TASK ITEM:
Look for the string "each" in the listing below and copy every line in which it appears.

SUPPLIED DATA:

++++++++++

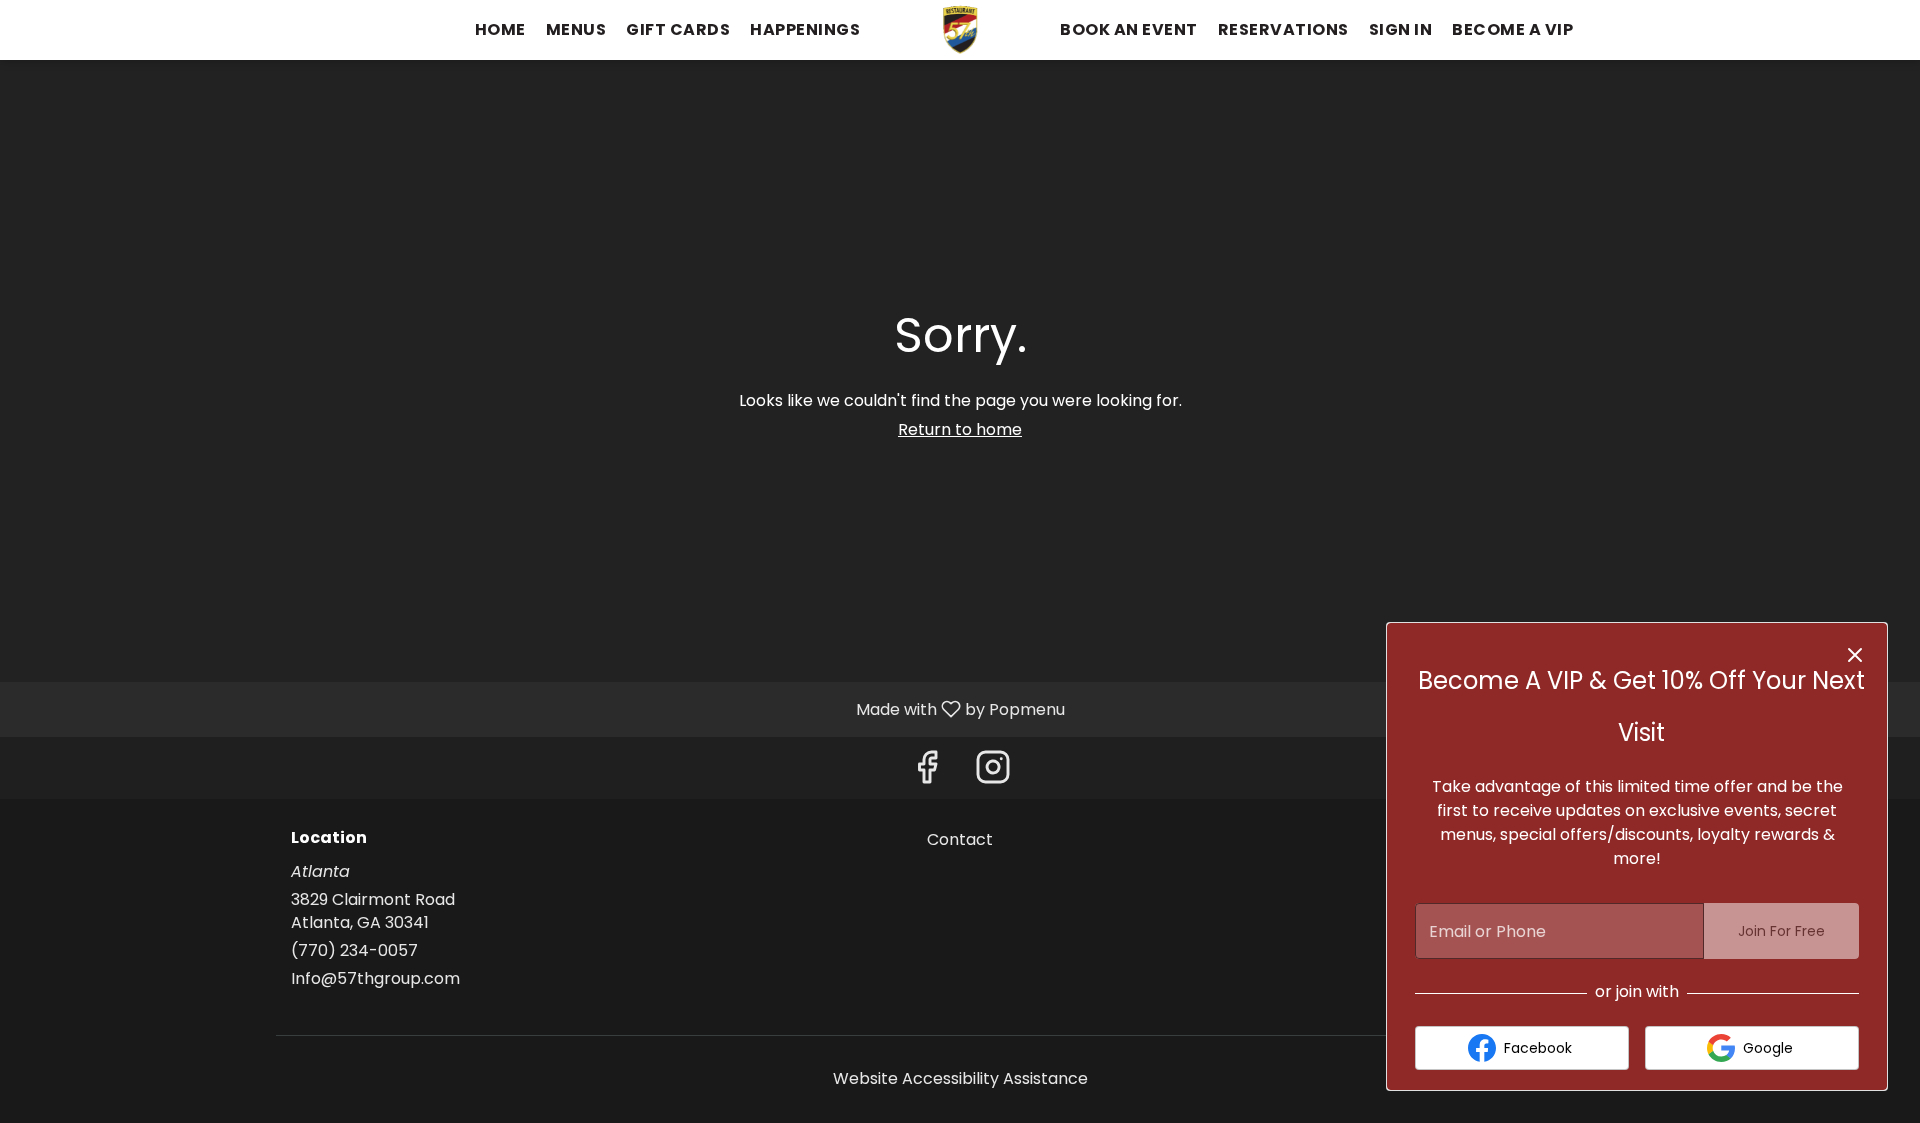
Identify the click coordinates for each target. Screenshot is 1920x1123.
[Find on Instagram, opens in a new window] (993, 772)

++++++++++

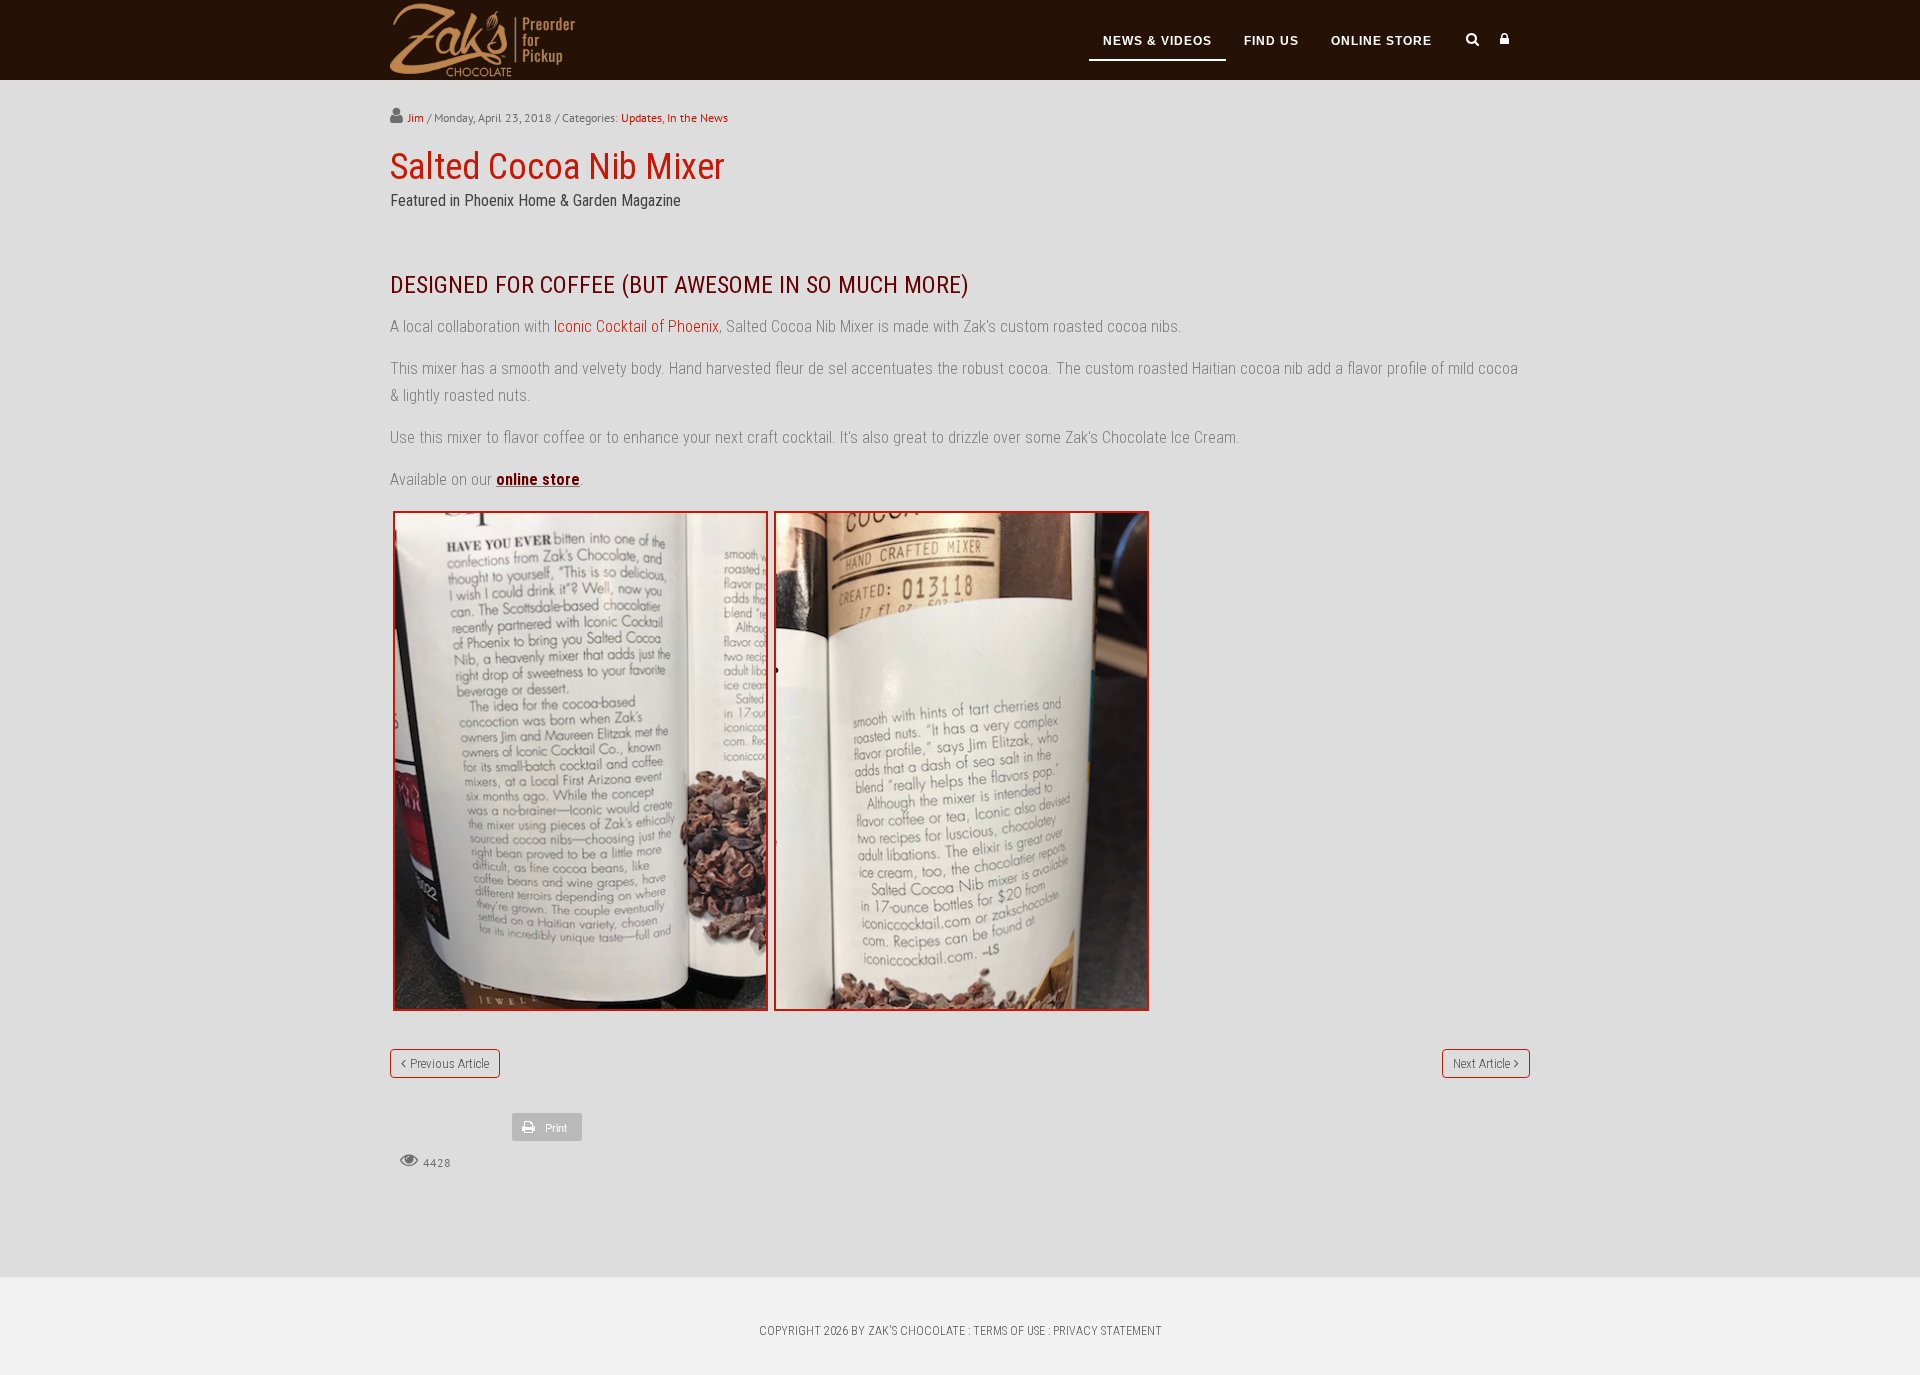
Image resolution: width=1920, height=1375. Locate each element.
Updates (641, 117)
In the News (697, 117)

++++++++++

WORKED SOLUTION:
Identify the click coordinates for each target. Screenshot is 1920x1123.
Image resolution: width=1920, height=1375. Locate each element.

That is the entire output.